Shiitake: il nome deriva dalla parola Giapponese shii usata per indicare una varietà particolare di castagno e dalla parola take che significa fungo. Il suo nome latino e scientifico è Lentinus edodes che significa flessuoso e commestibile.

Lo Shiitake infatti è commestibile e molto usato nella cucina Orientale, soprattutto per il suo elevato valore nutrizionale ed è il fungo culinario più famoso al mondo.

Shiitake

Caratteristiche dello shiitake

Contiene tutti gli amminoacidi essenziali, ma anche eritadenina, un amminoacido unico che si ritiene abbia effetto ipocolesterolemizzante.

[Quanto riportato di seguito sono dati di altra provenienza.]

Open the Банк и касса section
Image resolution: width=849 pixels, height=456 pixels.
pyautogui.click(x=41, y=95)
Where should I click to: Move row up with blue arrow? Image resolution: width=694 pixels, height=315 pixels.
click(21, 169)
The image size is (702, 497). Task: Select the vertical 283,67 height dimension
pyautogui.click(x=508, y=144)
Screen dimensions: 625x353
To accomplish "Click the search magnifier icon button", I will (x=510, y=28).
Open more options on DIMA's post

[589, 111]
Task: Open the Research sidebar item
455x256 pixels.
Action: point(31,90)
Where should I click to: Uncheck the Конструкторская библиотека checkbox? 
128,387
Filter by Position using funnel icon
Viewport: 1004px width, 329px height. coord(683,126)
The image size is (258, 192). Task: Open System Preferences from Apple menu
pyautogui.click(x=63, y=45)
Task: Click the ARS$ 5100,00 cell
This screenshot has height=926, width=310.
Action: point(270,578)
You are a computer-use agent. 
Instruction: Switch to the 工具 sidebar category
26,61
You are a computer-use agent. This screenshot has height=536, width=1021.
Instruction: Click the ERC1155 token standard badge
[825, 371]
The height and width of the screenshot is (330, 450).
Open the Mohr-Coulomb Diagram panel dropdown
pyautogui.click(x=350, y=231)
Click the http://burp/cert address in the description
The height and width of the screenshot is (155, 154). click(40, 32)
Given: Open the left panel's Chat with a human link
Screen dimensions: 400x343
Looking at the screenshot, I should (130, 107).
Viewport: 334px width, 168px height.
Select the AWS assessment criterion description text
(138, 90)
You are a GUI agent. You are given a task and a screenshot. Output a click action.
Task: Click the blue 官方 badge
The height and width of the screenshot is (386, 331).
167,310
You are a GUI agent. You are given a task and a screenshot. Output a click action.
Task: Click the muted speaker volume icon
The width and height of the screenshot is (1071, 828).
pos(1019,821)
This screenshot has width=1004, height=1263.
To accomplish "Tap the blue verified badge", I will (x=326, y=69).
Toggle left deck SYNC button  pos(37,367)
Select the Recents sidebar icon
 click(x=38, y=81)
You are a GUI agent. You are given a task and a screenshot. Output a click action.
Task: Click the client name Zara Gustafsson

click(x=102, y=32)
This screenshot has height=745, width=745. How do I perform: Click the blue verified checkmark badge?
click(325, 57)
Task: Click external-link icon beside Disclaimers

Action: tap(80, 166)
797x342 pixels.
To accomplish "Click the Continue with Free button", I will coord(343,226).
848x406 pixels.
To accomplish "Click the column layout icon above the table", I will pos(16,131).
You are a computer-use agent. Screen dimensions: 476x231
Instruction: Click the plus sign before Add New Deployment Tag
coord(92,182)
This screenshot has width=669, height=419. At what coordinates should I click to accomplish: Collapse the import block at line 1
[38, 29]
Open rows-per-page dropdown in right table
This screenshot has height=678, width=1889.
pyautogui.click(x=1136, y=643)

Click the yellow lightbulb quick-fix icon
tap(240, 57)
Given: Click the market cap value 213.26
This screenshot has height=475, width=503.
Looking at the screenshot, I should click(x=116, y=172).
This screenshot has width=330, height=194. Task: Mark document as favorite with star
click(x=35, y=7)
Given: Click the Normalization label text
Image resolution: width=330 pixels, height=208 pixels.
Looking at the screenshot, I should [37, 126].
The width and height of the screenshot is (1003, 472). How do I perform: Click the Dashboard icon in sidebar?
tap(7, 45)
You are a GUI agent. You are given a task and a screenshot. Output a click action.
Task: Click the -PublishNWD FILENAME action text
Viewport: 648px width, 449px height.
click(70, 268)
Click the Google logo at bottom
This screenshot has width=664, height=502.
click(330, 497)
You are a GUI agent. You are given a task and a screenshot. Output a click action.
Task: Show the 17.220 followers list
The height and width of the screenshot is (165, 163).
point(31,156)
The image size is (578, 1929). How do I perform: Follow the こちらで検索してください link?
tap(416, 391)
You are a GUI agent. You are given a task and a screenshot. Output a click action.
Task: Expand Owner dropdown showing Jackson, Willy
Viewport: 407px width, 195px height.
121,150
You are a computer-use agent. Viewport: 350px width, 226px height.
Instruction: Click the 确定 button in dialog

In natura si propaga e diffonde tramite le sue spore e lo si ritrova su ceppi o tronchi morti o morenti di faggi, querce, more di rovo, castagni ecc. in inverno e in primavera e preferisce luoghi ombreggiati, boschi e foreste e cresce vicino a fonti di acqua fresca.

È originario del Giappone, della Cina, della penisola Coreana e di altre zone dell’Asia orientale ed è molto ricercato per i suoi effetti terapeutici e di rinforzo delle difese immunitarie.

Nell’antica corte reale giapponese è stato utilizzato come un alimento afrodisiaco.

Proprietà dello shiitake

È un fungo ricco di carboidrati, proteine, fibre e lipidi, e ottima fonte di vitamina D (ergosterolo) che diventa calciferolo (vit. D2) in presenza di luce ultravioletta, vitamine del gruppo B, ferro, manganese, potassio, calcio, magnesio, rame, fosforo e zinco.

La sua azione principale resta quelle di potenziamento del sistema immunitario.

I suoi componenti sono in particolare il lentinano, un beta-glucano in grado di sollecitare i macrofagi, i linfociti T e le cellule Natural Killer, ovvero tutti quei globuli bianchi appartenenti al sistema immunitario deputati a riconoscere e a distruggere elementi potenzialmente dannosi per l’organismo.

Lo Shiitake per questo motivo viene utilizzato anche in supporto a terapie per l’HIV.

Le sue proprietà sono di riduzione del colesterolo e prevenzione dell’arteriosclerosi, ha un’azione protettiva sul fegato promuovendo la formazione di anticorpi contro l’epatite B; combatte anche alcune infezioni fungine come la candida poiché agisce sull’intestino promuovendo la formazione di una buona flora batterica intestinale, contrasta la carie grazie alla protezione contro lo Streptococcus mutans che è appunto il principale responsabile della carie. Aiuta infine a combattere l’affaticamento psico-fisico.

Quando usare lo shiitake

Per rinforzare il sistema immunitario contro raffreddore e influenza; carie dentaria, HIV, epatite B, ipercolesterolemia e in prevenzione dell’arteriosclerosi.

Molto utile nei giovani e nei bambini per la prevenzione e il trattamento delle patologie invernali.